*Try it*.
Below are entries with pictures in them. Output exactly the lines starting at the line with "1200x1000 pixels. How" and ending at the line with "The height and", both included, but not the pictures.

*Record excerpts*.
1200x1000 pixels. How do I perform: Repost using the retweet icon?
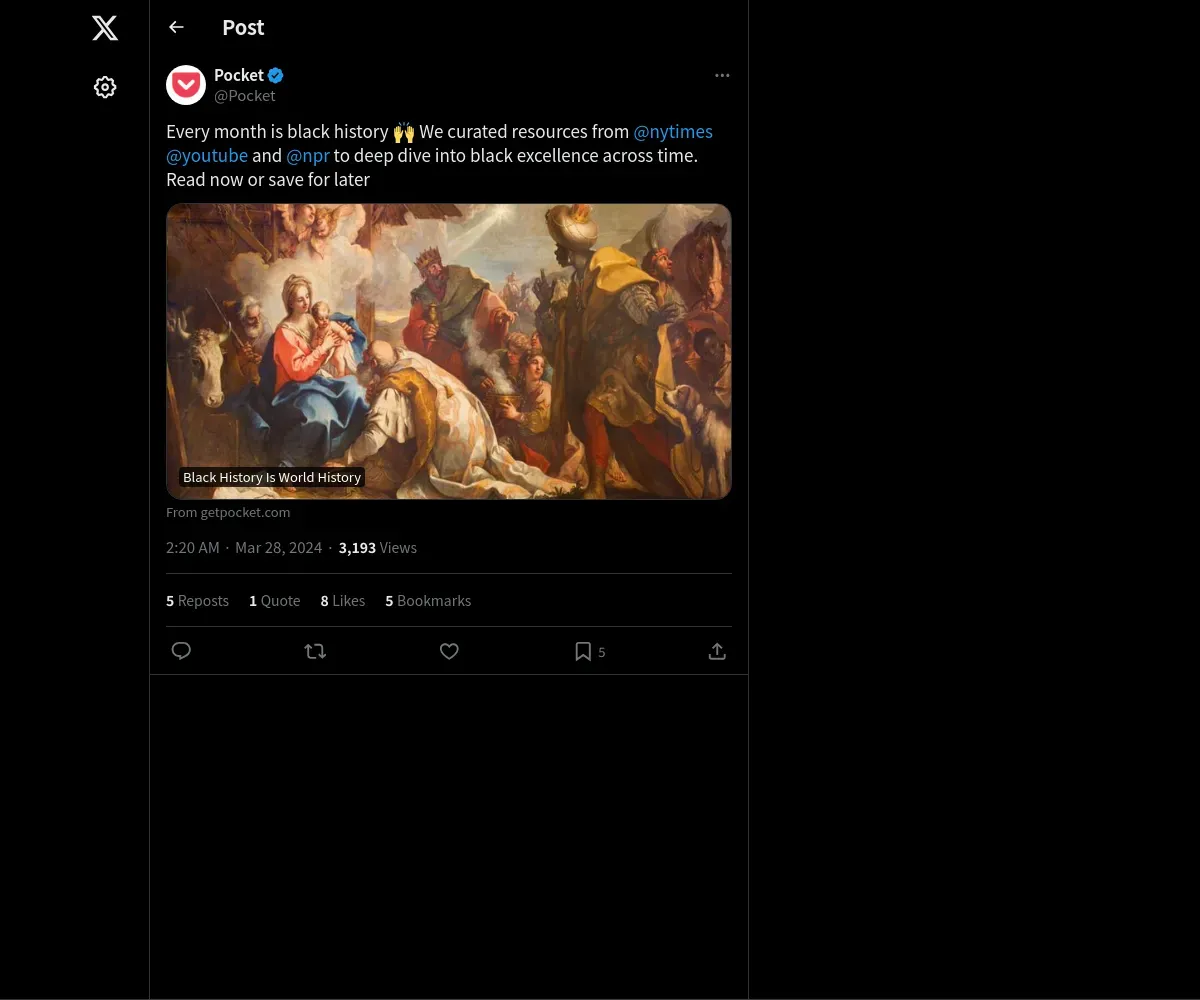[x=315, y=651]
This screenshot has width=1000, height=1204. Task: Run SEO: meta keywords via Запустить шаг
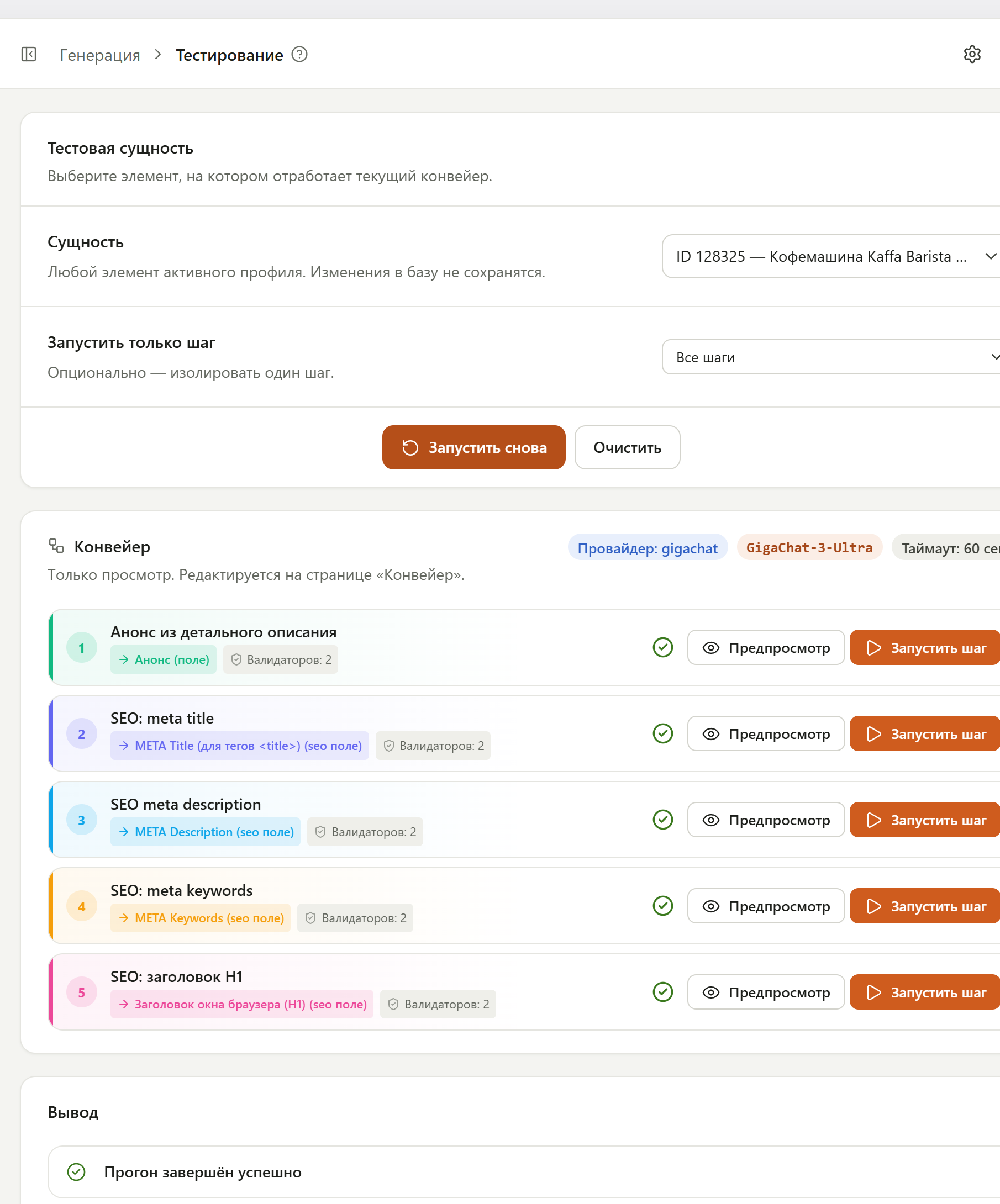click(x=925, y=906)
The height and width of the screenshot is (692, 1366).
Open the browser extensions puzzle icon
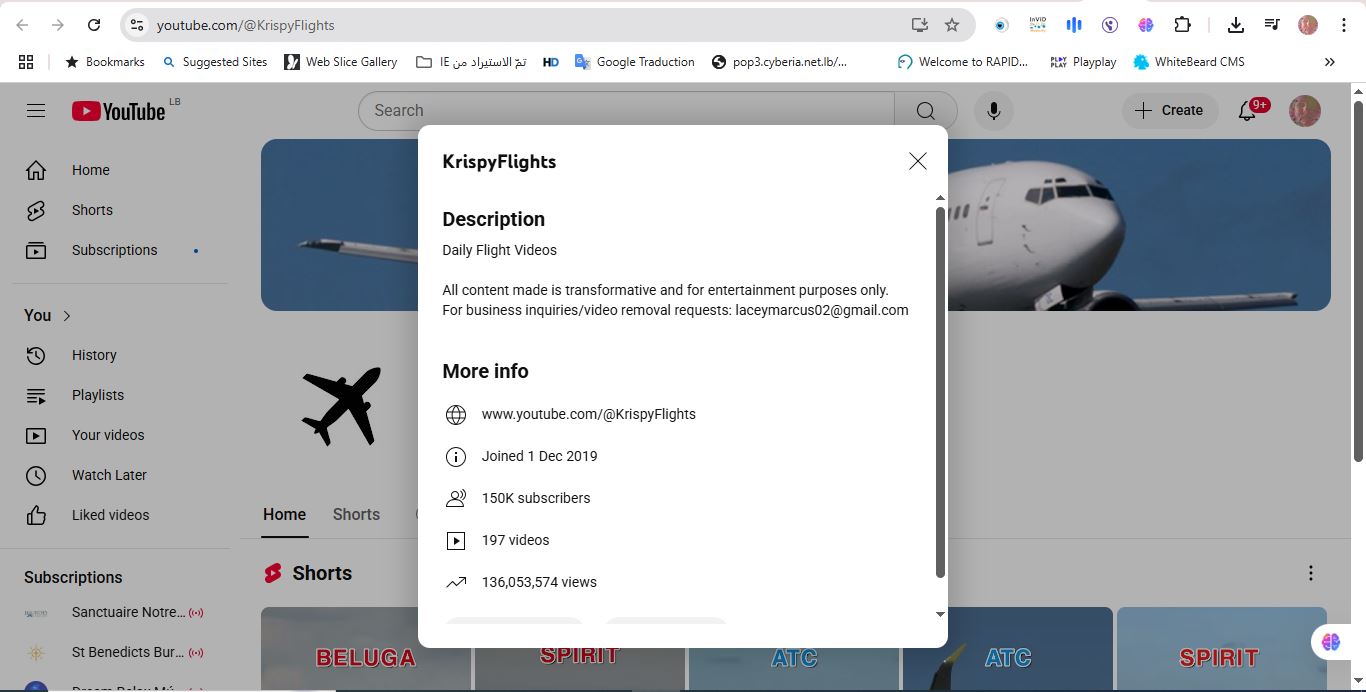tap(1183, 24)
* * *
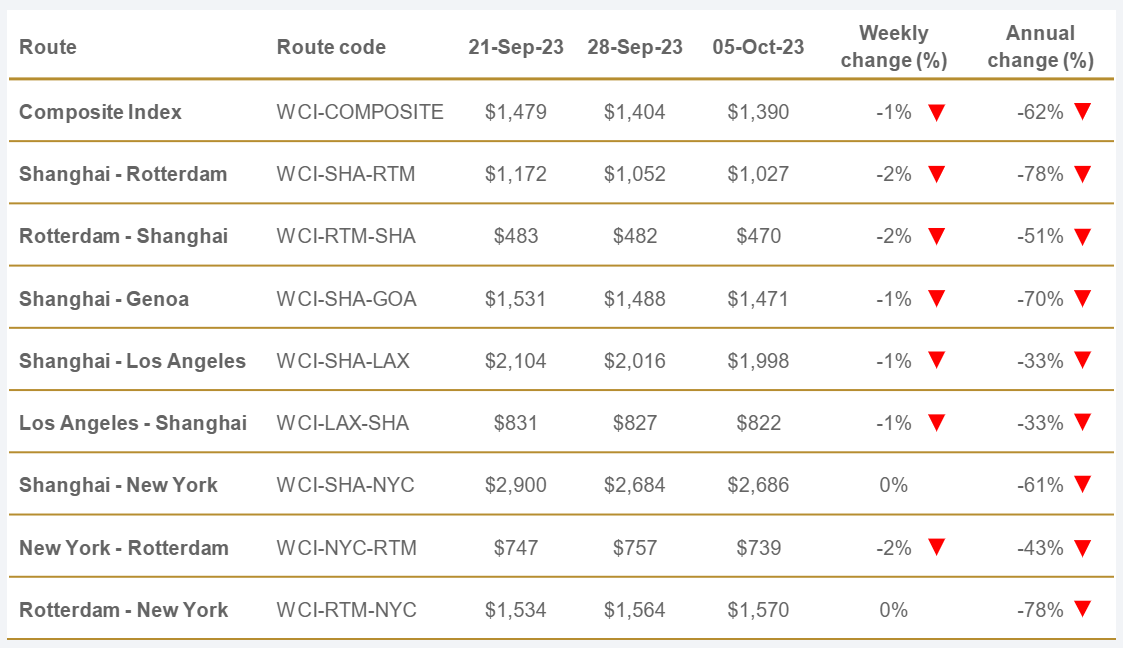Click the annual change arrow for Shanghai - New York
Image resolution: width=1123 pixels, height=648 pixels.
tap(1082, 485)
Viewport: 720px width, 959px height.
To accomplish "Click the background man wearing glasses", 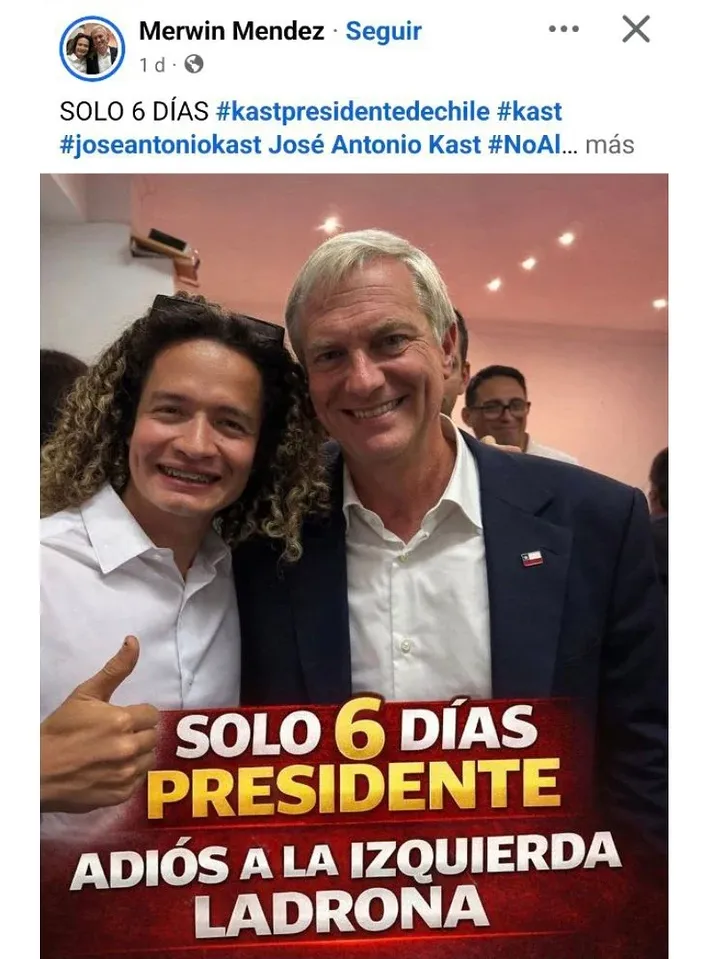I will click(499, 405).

*Reply to the task*.
1200x1000 pixels. How do I perform: Repost using the retweet icon?
[x=315, y=651]
This screenshot has width=1000, height=1204. Task: Run SEO: meta keywords via Запустить шаг
click(x=925, y=906)
The height and width of the screenshot is (692, 1366).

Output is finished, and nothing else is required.